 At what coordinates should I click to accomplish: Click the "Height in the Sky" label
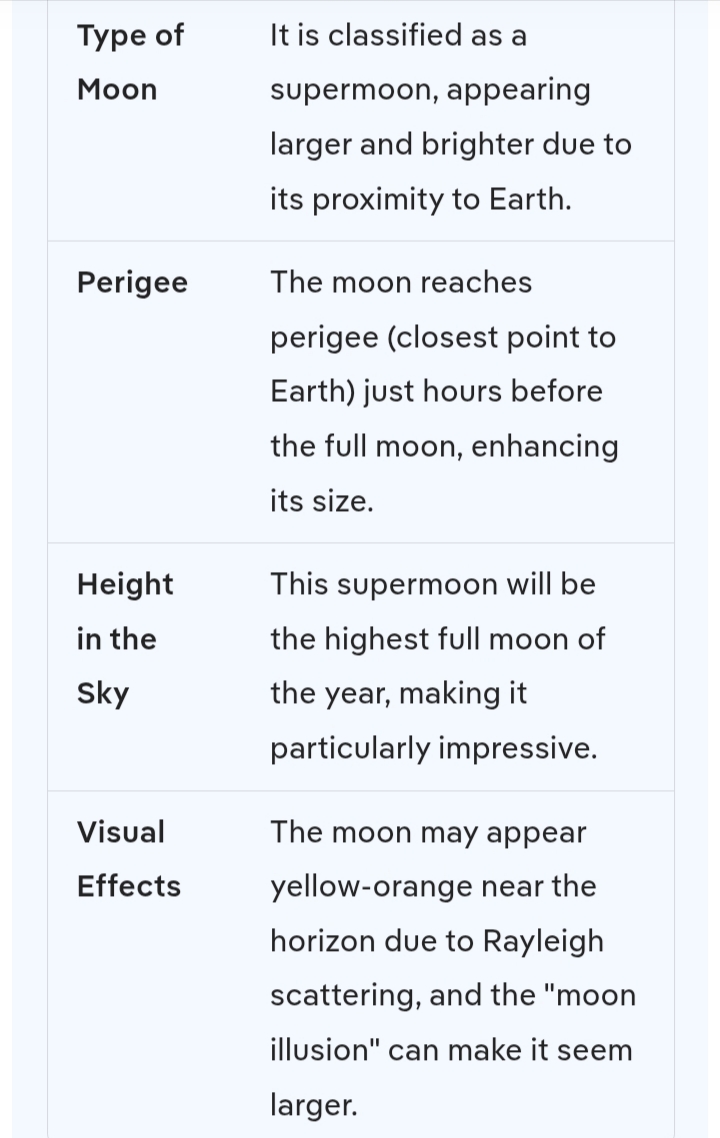[125, 639]
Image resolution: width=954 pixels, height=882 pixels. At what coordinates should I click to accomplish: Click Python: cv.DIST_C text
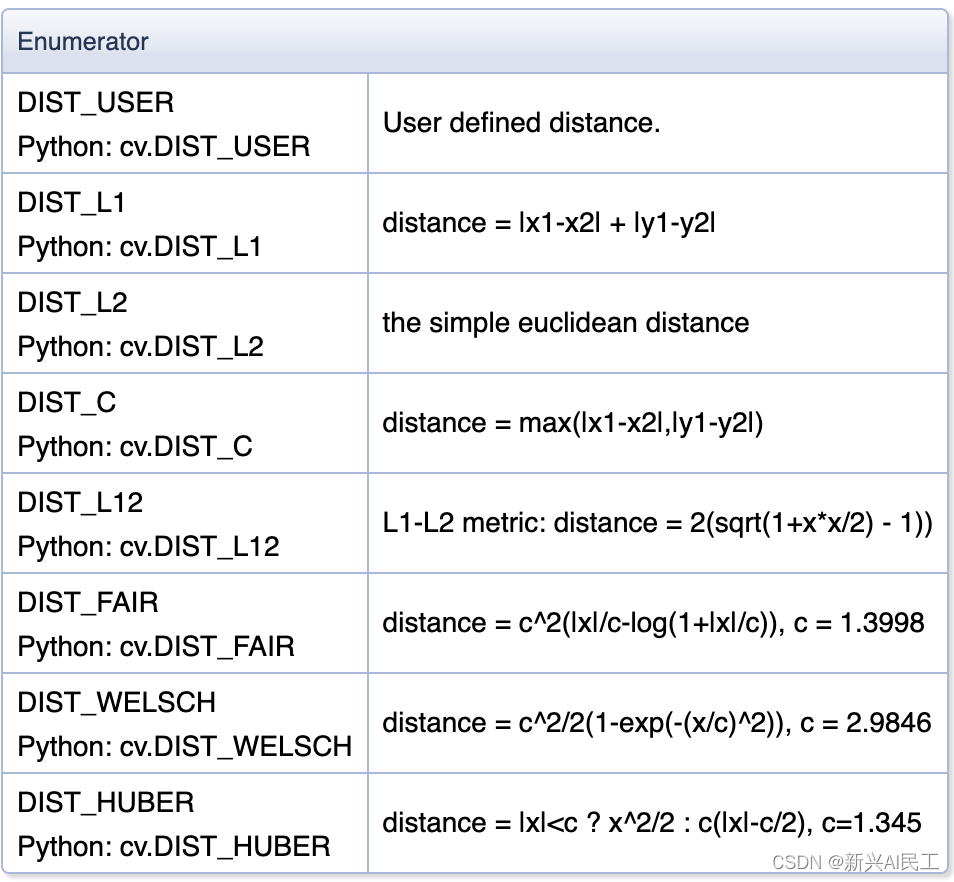(x=135, y=446)
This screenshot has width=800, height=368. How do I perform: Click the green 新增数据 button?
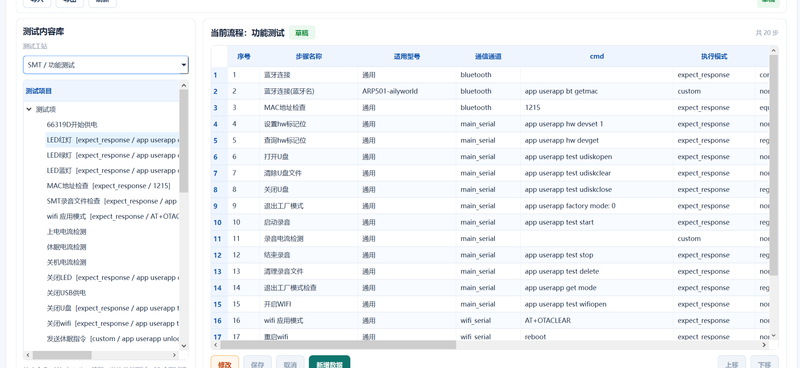(x=330, y=363)
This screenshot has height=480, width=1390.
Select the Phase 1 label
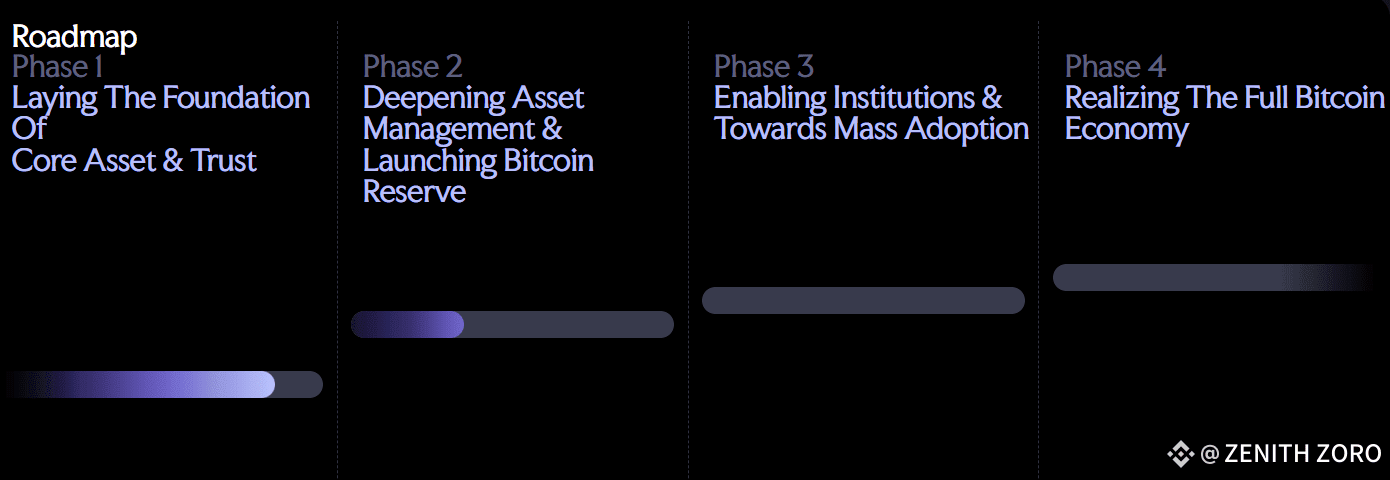pyautogui.click(x=57, y=67)
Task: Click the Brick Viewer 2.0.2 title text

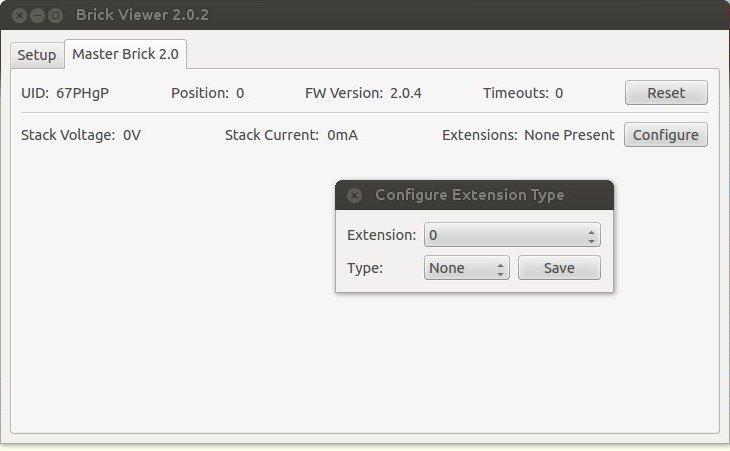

______

*TASK TO CARRY OUT:*
Please restate each entry exactly, but drop any picture it holds.

*ANSWER BOX:*
 At what coordinates should I click to accomplish: Click the "Height in the Sky" label
[125, 639]
Image resolution: width=954 pixels, height=882 pixels. At what coordinates should I click to accomplish: Click Python: cv.DIST_C text
(x=135, y=446)
This screenshot has width=800, height=368. How do I perform: Click the green 新增数据 button?
(x=330, y=363)
This screenshot has height=480, width=1390.
Select the Phase 1 label
pyautogui.click(x=57, y=67)
Task: Click the Brick Viewer 2.0.2 title text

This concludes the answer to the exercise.